> **What you need to do**:
The response must be a precise copy of the records that follow.

> **Extracted material**:
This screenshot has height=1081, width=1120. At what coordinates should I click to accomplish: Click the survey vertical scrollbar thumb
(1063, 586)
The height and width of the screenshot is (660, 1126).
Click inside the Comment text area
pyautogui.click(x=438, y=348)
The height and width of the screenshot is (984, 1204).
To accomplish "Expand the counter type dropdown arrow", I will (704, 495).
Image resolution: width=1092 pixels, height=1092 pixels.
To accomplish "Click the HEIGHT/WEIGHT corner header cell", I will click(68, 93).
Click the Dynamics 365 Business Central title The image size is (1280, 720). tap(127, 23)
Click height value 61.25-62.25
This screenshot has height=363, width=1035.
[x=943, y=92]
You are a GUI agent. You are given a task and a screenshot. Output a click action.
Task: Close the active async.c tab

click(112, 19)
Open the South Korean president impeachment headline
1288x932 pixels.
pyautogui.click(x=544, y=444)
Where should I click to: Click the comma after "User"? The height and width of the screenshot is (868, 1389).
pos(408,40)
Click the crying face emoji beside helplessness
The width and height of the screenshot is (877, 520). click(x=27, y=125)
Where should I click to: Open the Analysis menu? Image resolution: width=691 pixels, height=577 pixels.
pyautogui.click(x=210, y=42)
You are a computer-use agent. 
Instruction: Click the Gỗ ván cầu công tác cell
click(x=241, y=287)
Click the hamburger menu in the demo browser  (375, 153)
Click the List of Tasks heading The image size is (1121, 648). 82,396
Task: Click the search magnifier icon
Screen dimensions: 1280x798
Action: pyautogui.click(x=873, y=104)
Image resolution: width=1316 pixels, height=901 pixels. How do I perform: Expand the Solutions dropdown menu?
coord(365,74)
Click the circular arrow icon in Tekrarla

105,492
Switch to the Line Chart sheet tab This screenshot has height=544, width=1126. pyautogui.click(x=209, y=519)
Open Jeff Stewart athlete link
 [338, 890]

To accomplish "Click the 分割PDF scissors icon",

> **Written response**:
This screenshot has height=1081, width=1120. At what coordinates should I click to accomplish: Click the survey vertical scrollbar thumb
(1063, 586)
The height and width of the screenshot is (660, 1126).
Click inside the Comment text area
pyautogui.click(x=438, y=348)
The height and width of the screenshot is (984, 1204).
To accomplish "Expand the counter type dropdown arrow", I will (704, 495).
Image resolution: width=1092 pixels, height=1092 pixels.
To accomplish "Click the HEIGHT/WEIGHT corner header cell", I will click(68, 93).
Click the Dynamics 365 Business Central title The image size is (1280, 720). tap(127, 23)
Click height value 61.25-62.25
This screenshot has height=363, width=1035.
[x=943, y=92]
You are a GUI agent. You are given a task and a screenshot. Output a click action.
Task: Close the active async.c tab

click(112, 19)
Open the South Korean president impeachment headline
1288x932 pixels.
pyautogui.click(x=544, y=444)
Where should I click to: Click the comma after "User"? The height and width of the screenshot is (868, 1389).
pos(408,40)
Click the crying face emoji beside helplessness
The width and height of the screenshot is (877, 520). click(x=27, y=125)
Where should I click to: Open the Analysis menu? Image resolution: width=691 pixels, height=577 pixels.
pyautogui.click(x=210, y=42)
You are a computer-use agent. 
Instruction: Click the Gỗ ván cầu công tác cell
click(x=241, y=287)
Click the hamburger menu in the demo browser  (375, 153)
Click the List of Tasks heading The image size is (1121, 648). 82,396
Task: Click the search magnifier icon
Screen dimensions: 1280x798
Action: pyautogui.click(x=873, y=104)
Image resolution: width=1316 pixels, height=901 pixels. How do I perform: Expand the Solutions dropdown menu?
coord(365,74)
Click the circular arrow icon in Tekrarla

105,492
Switch to the Line Chart sheet tab This screenshot has height=544, width=1126. pyautogui.click(x=209, y=519)
Open Jeff Stewart athlete link
 [338, 890]

To accomplish "Click the 分割PDF scissors icon",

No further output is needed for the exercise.